| What to do |
For the string "chevron", find every matching line in the records and copy it.

Items listed in a dataset:

—————

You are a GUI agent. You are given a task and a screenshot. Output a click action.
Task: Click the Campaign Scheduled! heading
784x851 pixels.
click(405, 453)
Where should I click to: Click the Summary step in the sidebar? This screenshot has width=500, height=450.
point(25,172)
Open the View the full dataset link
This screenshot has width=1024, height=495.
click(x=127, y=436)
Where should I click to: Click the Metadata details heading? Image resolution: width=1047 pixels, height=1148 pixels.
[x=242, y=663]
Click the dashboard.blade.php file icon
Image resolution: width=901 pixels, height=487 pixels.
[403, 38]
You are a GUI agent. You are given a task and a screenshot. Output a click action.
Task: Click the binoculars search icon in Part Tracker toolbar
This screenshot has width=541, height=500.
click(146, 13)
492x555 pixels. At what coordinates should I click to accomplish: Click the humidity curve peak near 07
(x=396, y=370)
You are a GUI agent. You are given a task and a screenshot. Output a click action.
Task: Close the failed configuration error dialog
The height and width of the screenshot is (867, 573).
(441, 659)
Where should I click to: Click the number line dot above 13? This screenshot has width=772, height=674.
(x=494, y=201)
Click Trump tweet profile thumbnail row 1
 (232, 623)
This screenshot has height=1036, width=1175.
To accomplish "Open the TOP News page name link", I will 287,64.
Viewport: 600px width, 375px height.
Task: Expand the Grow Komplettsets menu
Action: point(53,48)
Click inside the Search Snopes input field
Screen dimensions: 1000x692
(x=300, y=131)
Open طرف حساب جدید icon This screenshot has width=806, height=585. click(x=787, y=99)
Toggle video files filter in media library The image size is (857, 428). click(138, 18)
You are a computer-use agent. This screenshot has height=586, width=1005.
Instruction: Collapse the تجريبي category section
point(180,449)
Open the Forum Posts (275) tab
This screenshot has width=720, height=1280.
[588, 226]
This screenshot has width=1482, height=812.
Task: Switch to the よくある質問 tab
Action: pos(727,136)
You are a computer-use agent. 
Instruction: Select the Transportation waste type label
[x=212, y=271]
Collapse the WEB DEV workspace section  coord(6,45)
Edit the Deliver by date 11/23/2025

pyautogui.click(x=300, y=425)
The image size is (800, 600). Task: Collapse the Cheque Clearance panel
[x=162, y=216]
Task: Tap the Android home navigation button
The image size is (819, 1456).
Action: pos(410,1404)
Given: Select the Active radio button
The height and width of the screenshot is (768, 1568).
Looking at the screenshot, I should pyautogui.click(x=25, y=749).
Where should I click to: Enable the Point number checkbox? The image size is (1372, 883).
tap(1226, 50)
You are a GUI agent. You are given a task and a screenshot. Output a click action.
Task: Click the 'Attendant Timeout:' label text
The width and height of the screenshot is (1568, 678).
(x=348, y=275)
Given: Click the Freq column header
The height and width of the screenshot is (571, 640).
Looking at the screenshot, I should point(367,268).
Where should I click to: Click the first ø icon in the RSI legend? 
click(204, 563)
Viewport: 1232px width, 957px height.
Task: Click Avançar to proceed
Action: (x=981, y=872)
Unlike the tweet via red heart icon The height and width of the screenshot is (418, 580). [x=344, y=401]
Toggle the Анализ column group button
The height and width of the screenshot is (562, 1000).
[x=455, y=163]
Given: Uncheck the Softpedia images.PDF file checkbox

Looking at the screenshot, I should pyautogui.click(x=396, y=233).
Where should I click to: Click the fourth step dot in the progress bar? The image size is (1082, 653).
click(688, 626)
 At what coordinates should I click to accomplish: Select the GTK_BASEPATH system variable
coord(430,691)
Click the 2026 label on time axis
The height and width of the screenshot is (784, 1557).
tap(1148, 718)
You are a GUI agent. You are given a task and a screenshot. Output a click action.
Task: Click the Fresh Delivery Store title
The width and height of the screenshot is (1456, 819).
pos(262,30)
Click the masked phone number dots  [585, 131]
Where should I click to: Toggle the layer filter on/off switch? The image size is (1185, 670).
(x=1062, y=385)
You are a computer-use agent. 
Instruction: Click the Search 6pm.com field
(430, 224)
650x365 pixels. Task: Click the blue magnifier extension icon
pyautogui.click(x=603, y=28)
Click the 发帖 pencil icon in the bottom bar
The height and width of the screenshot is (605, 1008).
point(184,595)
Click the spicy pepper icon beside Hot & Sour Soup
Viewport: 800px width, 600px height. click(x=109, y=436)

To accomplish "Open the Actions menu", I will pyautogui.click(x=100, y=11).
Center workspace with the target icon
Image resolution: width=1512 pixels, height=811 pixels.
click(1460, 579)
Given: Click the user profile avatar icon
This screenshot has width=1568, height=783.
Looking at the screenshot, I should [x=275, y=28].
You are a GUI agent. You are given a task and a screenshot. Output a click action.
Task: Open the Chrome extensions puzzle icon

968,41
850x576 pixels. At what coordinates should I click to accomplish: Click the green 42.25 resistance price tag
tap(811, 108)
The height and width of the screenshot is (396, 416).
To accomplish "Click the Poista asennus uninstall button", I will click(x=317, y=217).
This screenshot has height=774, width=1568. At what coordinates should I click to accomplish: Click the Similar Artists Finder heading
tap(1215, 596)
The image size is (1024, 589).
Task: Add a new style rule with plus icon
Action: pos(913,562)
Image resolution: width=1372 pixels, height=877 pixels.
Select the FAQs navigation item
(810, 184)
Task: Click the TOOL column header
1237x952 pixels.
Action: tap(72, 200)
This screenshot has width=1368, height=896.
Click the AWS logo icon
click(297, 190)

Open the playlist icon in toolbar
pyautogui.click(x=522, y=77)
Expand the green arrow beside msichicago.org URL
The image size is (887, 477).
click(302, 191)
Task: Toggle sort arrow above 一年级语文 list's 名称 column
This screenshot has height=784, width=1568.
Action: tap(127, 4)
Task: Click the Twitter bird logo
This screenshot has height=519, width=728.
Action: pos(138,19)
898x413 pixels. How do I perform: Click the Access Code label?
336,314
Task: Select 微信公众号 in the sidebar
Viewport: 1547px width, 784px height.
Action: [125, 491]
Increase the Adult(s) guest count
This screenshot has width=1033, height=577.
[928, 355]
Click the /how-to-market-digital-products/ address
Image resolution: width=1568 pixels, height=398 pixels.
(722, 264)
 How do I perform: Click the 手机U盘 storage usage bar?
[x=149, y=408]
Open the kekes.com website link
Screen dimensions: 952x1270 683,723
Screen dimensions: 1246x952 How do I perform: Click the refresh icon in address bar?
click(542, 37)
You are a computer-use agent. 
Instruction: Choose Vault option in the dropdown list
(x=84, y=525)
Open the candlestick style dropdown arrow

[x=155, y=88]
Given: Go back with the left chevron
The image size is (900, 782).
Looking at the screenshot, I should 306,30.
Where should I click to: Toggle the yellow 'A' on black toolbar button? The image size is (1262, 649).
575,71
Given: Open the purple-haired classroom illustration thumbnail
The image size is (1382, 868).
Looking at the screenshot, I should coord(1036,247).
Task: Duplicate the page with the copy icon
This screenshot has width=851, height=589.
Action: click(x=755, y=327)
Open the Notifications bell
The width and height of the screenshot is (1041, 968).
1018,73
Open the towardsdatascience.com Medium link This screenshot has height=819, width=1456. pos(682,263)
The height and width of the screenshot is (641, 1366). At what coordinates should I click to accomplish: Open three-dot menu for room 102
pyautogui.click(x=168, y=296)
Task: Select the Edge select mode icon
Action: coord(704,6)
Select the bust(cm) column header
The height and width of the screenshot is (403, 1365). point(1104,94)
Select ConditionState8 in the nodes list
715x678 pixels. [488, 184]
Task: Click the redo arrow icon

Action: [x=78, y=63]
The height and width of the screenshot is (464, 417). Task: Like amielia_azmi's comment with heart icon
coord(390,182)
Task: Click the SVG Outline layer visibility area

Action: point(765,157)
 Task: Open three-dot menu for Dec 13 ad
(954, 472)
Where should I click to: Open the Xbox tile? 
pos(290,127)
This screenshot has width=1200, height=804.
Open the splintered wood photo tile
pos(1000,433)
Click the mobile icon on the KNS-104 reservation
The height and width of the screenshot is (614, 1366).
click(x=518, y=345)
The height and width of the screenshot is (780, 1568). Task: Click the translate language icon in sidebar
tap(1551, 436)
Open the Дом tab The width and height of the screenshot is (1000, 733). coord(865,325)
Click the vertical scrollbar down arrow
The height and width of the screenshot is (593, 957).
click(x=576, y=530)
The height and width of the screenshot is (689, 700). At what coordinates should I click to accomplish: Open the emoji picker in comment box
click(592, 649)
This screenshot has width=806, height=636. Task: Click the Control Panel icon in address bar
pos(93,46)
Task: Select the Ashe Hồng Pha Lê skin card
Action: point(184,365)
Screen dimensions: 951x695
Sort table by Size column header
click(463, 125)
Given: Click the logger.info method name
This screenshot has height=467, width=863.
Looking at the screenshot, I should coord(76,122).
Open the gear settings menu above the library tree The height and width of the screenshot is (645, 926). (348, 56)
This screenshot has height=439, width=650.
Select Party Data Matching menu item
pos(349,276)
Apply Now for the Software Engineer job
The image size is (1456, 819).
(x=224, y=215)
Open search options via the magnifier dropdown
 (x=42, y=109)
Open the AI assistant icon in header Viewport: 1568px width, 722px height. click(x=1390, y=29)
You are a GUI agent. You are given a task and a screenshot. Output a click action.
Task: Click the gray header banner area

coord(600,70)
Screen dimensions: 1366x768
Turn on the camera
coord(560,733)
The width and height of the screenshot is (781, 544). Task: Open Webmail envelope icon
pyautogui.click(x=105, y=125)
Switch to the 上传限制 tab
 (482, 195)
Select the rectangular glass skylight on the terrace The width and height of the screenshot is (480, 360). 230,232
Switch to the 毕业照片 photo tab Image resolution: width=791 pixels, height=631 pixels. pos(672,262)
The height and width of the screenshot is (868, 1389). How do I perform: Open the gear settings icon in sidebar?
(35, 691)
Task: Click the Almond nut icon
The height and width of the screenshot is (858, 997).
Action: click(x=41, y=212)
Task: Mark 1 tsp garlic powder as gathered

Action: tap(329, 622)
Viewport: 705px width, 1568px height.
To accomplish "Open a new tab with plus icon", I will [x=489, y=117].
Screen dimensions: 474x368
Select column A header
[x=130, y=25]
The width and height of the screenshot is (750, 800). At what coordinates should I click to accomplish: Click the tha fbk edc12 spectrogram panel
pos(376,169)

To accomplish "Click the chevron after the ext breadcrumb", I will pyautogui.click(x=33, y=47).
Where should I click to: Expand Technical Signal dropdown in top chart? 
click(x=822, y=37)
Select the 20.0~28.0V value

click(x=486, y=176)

—————

| Solution to the problem |
Given: Go back with the left chevron
To accomplish "Click the chevron after the ext breadcrumb", I will pyautogui.click(x=33, y=47).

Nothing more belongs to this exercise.